YOUR INSTRUCTIONS —
Repeat the whole listing, keeping every word and every line intact.

PROVIDED ENTRIES —

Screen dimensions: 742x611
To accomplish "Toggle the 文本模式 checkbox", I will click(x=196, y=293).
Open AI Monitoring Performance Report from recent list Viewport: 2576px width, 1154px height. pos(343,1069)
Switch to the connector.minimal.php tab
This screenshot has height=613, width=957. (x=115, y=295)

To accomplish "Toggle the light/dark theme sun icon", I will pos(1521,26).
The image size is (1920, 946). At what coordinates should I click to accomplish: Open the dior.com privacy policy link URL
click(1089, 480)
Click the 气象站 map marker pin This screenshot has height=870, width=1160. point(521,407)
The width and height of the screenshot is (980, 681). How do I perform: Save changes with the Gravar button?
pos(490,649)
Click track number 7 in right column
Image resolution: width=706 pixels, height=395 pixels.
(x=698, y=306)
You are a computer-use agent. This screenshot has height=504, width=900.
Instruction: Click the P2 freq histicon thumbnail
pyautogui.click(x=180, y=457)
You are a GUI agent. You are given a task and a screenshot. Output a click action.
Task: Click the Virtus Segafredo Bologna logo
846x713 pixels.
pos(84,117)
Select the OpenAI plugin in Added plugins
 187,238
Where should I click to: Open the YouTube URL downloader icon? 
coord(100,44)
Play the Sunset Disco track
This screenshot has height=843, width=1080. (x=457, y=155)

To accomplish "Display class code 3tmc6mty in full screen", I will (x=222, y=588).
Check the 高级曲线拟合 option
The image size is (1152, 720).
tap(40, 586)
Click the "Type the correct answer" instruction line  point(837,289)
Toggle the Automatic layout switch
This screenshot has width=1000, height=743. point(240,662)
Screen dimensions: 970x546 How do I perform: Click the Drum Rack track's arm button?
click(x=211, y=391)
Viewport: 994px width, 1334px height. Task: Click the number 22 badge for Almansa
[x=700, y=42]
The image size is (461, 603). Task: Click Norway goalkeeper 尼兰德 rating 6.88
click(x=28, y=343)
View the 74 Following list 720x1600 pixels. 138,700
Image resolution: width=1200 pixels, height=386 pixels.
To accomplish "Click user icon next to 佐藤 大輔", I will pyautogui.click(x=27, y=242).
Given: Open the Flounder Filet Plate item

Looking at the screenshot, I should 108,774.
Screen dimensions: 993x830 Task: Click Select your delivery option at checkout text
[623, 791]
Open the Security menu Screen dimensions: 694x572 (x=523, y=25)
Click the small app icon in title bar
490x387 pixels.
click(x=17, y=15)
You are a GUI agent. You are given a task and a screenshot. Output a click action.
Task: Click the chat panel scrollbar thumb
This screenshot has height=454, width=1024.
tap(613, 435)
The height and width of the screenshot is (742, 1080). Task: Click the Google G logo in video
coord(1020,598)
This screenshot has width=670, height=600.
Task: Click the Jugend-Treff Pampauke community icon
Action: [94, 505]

RESPONSE —
Screen dimensions: 742x611
To accomplish "Toggle the 文本模式 checkbox", I will click(x=196, y=293).
Open AI Monitoring Performance Report from recent list Viewport: 2576px width, 1154px height. pos(343,1069)
Switch to the connector.minimal.php tab
This screenshot has height=613, width=957. (x=115, y=295)

To accomplish "Toggle the light/dark theme sun icon", I will pos(1521,26).
The image size is (1920, 946). At what coordinates should I click to accomplish: Open the dior.com privacy policy link URL
click(1089, 480)
Click the 气象站 map marker pin This screenshot has height=870, width=1160. point(521,407)
The width and height of the screenshot is (980, 681). How do I perform: Save changes with the Gravar button?
pos(490,649)
Click track number 7 in right column
Image resolution: width=706 pixels, height=395 pixels.
(x=698, y=306)
You are a computer-use agent. This screenshot has height=504, width=900.
Instruction: Click the P2 freq histicon thumbnail
pyautogui.click(x=180, y=457)
You are a GUI agent. You are given a task and a screenshot. Output a click action.
Task: Click the Virtus Segafredo Bologna logo
846x713 pixels.
pos(84,117)
Select the OpenAI plugin in Added plugins
 187,238
Where should I click to: Open the YouTube URL downloader icon? 
coord(100,44)
Play the Sunset Disco track
This screenshot has height=843, width=1080. (x=457, y=155)

To accomplish "Display class code 3tmc6mty in full screen", I will (x=222, y=588).
Check the 高级曲线拟合 option
The image size is (1152, 720).
tap(40, 586)
Click the "Type the correct answer" instruction line  point(837,289)
Toggle the Automatic layout switch
This screenshot has width=1000, height=743. point(240,662)
Screen dimensions: 970x546 How do I perform: Click the Drum Rack track's arm button?
click(x=211, y=391)
Viewport: 994px width, 1334px height. Task: Click the number 22 badge for Almansa
[x=700, y=42]
The image size is (461, 603). Task: Click Norway goalkeeper 尼兰德 rating 6.88
click(x=28, y=343)
View the 74 Following list 720x1600 pixels. 138,700
Image resolution: width=1200 pixels, height=386 pixels.
To accomplish "Click user icon next to 佐藤 大輔", I will pyautogui.click(x=27, y=242).
Given: Open the Flounder Filet Plate item

Looking at the screenshot, I should 108,774.
Screen dimensions: 993x830 Task: Click Select your delivery option at checkout text
[623, 791]
Open the Security menu Screen dimensions: 694x572 (x=523, y=25)
Click the small app icon in title bar
490x387 pixels.
click(x=17, y=15)
You are a GUI agent. You are given a task and a screenshot. Output a click action.
Task: Click the chat panel scrollbar thumb
This screenshot has height=454, width=1024.
tap(613, 435)
The height and width of the screenshot is (742, 1080). Task: Click the Google G logo in video
coord(1020,598)
This screenshot has width=670, height=600.
Task: Click the Jugend-Treff Pampauke community icon
Action: [94, 505]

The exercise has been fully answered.